Column: Cupid is a killer


Photo credit: Azel Al-Kadiri

I have a message for Cupid from the Valentine’s Day Grinch. As this years Valentine’s Day season comes to end, I encourage young girls and women everywhere to not define their self-worth based on their relationship status!

By Azel Al-Kadiri, Columnist

If a bone arrow was shot into your heart from the sky, wouldn’t you die? Cupid is a killer. 

February: the month of chocolates, red roses and heart-shaped everything. I remember being a kid in elementary school with no concept of what Feb. 14 was really about, just that I got to eat a lot of candy — sort of like a pink Halloween. Yes, I had a crush here and there, but really, the only kiss I cared about was the one made by Hershey. Oh, how times have changed. 

This is supposed to be a sweet month, so why do I feel so bitter?

On the morning of this past Valentine’s Day, I checked my phone before the sun had risen, saw the date and screamed into my pillow. 

Dramatic? Yes. Relatable? Absolutely. 

With eyes preparing for a day of being rolled, I begrudgingly opened Instagram to find just about every civilian on planet Earth celebrating their adorable relationships and even more adorable significant others. The finger swiped, then scrolled, then swiped some more. The couples never stopped coming. 

Cupid was hard at work this year, huh!

I’m sorry, I don’t mean to sound like The Valentine’s Day grinch. Trust me, I’m a lover of love, a true romantic and a girl who confidently believes that soulmates exist. But I can’t help but feel frustrated by the sadness women feel when they don’t receive flowers at their doorsteps. 

There is this feeling of not being good enough, that women not in relationships aren’t worthy of giving love, and most importantly, not worthy of receiving it. Behind a sea of chocolates and galentine’s day gifts, there is a loneliness shot into our hearts  — and it’s not from Cupid. 

I’d argue that our society has made a lot of progress in the encouragement of female independence. Yet, still, the weight of being a single woman hangs heavy in our minds and souls. When a woman isn’t in a relationship we tell her to not worry, to maintain hope and to keep her eyes peeled for Prince Charming, for “he’s just around the corner.” The storybooks teach us that love comes when our evil stepmothers make us clean the floors, when the “beast” captures us, when we permanently lose our voice and when we get poisoned by a piece of fruit. 

How romantic! 

The point is, true love is a part of our destiny that is promised. So, when us “singletons” wake up on Feb. 14, we feel like we have failed as women. It’s not the chocolate-covered strawberries or unattractive gifted jewelry that makes us feel like a princess — it’s the expectation of a fairytale romance. 
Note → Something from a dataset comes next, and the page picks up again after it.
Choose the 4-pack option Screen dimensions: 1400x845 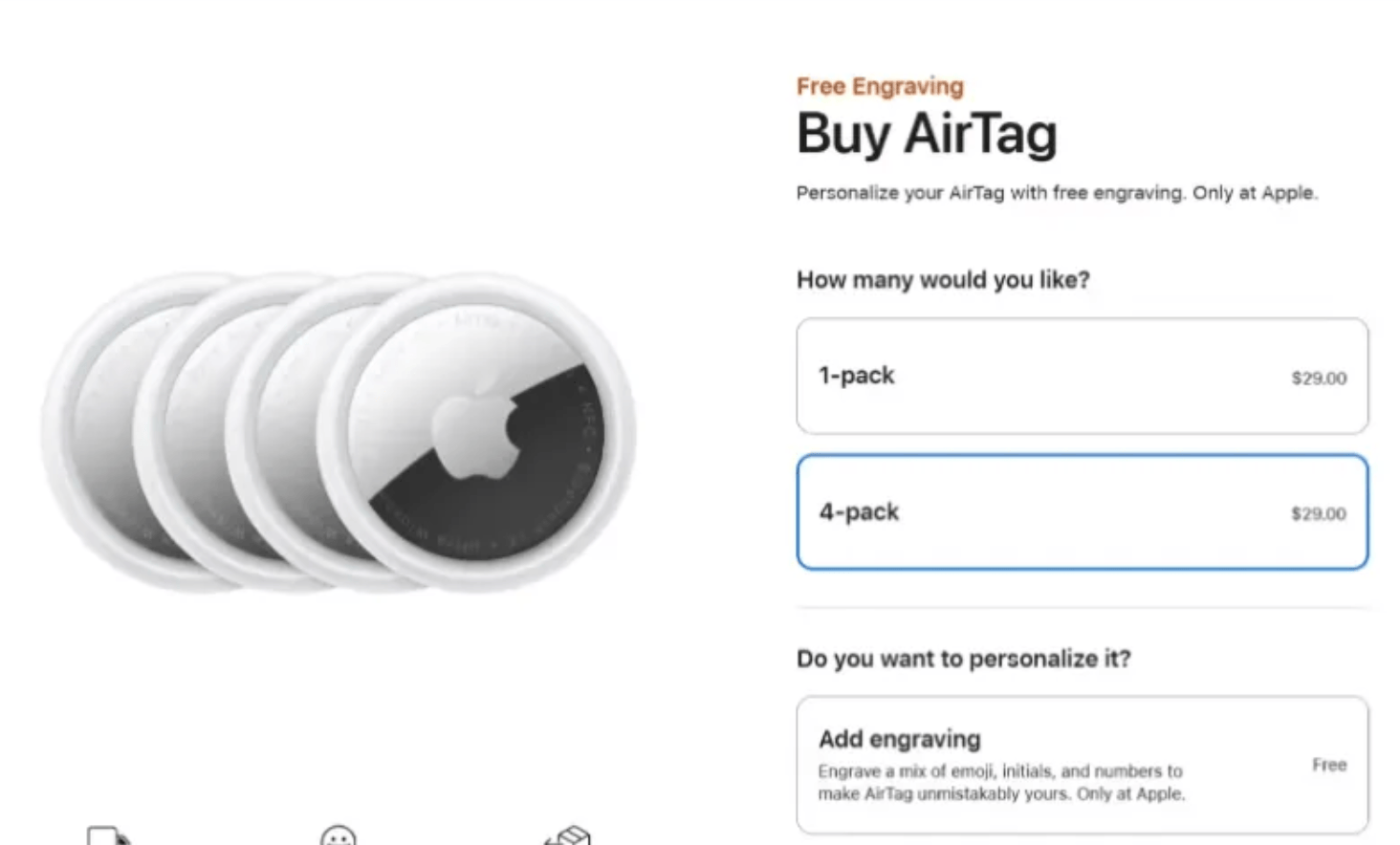(1082, 512)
It’s one thing to recognize this unhealthy pattern of thinking but another to change it. Women have been conditioned to seek love and romance. I mean, is that really a problem?

No, of course not. No one should ever feel ashamed for desiring a relationship or connection. It’s one of the many things that make being alive so beautiful. The problem, however, is the self-hatred and psychological punishment that women experience when they aren’t in a relationship and feel alone. 

We have to understand that there isn’t another person who will “complete” us or make us whole. As we wait for “the one” we lose sight of “the one” in the mirror. The most important person you will ever love is yourself.  

Girls, you are worthy of love, and you don’t need a significant other to prove that. 

By the time the sun had set on Valentine’s day, I wasn’t thinking about my lack of a boyfriend. I was thinking about the beautiful rose my friend brought to school for me, the hug I gave my mom before I went to the bus stop and every person in my life who I love so dearly.  

Happy Valentine’s Day to everyone — even you, Cupid!